Several recommendations for further research emerged during the discussion of the current study. First of all, I would like to recommend a review of existing research on the deep and surface approach to learning model in the light of the current findings. This model is one of the most recognized models within higher education. However, as Howie and Bagnall (2012) state, “deep approaches to learning have been transformed through conceptual slippage to ‘deep learning’ and then ‘deep processors’ and even a ‘deep learning style’, in the writing in this area” (pp. 396-397). Reviewing previous research with the current findings in mind could help to put this “conceptual slippage” right again.

During the study, several concepts emerged from the data that are worth further examination. These concepts were not core concepts, but nevertheless were important enough that they emerged repeatedly from the data. For example, further research could examine the students’ use of help and support strategies. When and why do students ask for help, and what influences whom they go to for support? A different research question could be whether spreading out personal resources evenly over the whole semester really leads to better results? Many educational researchers seem to assume this, as I conclude from the advice given in the implication-for-practice sections. However, as I have mentioned before no arguments can be found in the current study that students who procrastinate are less successful in terms of grade achievement.

And finally, I would like to suggest that further research could be done to expand the substantive theory from this study with a comparative analysis of other theories related to personal resources or optimization. According to (Glaser, 1978, p. 144), one could use this approach to generate a formal theory on processes dealing with this topic.
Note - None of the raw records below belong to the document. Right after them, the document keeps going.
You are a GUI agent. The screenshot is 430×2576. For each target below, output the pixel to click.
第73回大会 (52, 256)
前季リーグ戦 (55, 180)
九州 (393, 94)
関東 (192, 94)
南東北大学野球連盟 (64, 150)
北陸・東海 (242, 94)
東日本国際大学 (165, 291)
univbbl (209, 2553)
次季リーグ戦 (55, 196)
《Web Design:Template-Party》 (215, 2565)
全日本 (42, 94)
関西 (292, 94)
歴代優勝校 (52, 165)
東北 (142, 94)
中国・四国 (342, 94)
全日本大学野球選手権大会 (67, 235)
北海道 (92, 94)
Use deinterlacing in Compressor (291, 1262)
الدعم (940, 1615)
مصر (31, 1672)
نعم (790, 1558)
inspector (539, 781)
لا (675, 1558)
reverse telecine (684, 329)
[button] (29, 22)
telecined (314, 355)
Other published grounded theories within this conceptual area that might be interesting to compare could be Routing: Getting around with emphysema by Fagerhaugh (1973) or Systematic avocating by Green and Binsardi (2014).

Conclusion

The theory of optimizing personal resources showed how students oscillate between conservation and investment strategies in order to make the best use of their limited amount of time and effort. Five conditions were identified that contribute to how a student experiences a study situation. Depending on each student’s individual evaluation of the current situation, different strategies are applied either to preserve or to spend personal resources more actively. The literature review showed that this strategic behaviour also is well known in other substantive areas such as gerontology and behavioral sciences. The theory provides a deeper understanding of the students’ perspective and can thus contribute to a more holistic approach to developing and designing courses.